[SUPPLIED ENTRIES Boundary: Start]
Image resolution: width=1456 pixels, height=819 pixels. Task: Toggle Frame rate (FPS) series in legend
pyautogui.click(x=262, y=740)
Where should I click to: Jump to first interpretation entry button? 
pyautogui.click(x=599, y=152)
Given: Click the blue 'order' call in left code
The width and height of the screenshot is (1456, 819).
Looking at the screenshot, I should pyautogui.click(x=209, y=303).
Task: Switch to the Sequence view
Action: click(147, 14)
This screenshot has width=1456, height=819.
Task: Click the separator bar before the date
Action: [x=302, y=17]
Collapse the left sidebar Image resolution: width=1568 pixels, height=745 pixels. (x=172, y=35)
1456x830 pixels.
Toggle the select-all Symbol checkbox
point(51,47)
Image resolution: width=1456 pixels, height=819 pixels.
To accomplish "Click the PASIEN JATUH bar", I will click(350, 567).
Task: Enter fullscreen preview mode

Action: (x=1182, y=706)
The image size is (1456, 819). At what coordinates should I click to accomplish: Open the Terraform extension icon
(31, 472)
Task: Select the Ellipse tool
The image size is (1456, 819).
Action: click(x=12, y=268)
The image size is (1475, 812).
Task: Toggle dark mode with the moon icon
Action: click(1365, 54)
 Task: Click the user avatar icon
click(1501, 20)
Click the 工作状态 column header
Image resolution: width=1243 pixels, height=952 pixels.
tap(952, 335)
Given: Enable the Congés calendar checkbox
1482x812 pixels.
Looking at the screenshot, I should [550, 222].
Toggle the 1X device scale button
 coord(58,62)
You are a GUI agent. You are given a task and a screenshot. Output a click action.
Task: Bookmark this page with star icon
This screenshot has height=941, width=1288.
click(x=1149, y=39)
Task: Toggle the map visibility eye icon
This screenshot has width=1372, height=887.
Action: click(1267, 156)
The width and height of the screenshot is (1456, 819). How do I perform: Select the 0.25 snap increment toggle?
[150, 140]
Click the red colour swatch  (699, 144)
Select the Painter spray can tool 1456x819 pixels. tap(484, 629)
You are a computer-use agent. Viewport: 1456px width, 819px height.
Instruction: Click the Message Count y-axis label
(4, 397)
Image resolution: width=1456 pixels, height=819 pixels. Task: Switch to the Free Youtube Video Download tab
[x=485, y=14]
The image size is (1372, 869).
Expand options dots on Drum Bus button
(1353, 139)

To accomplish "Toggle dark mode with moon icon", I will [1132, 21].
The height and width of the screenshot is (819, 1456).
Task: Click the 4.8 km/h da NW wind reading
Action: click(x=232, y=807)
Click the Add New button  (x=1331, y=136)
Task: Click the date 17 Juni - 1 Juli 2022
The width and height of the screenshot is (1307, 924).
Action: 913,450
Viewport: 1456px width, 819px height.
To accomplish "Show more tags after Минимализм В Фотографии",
[SUPPLIED ENTRIES Boundary: End]
§ **EXERCISE INSTRUCTIONS**:
Starting from the line that contains "Select the Painter", transcribe each line to the end of the records above. Please add nothing.

§ **THE ANSWER**:
Select the Painter spray can tool 1456x819 pixels. tap(484, 629)
You are a computer-use agent. Viewport: 1456px width, 819px height.
Instruction: Click the Message Count y-axis label
(4, 397)
Image resolution: width=1456 pixels, height=819 pixels. Task: Switch to the Free Youtube Video Download tab
[x=485, y=14]
The image size is (1372, 869).
Expand options dots on Drum Bus button
(1353, 139)

To accomplish "Toggle dark mode with moon icon", I will [1132, 21].
The height and width of the screenshot is (819, 1456).
Task: Click the 4.8 km/h da NW wind reading
Action: click(x=232, y=807)
Click the Add New button  (x=1331, y=136)
Task: Click the date 17 Juni - 1 Juli 2022
The width and height of the screenshot is (1307, 924).
Action: 913,450
Viewport: 1456px width, 819px height.
To accomplish "Show more tags after Минимализм В Фотографии",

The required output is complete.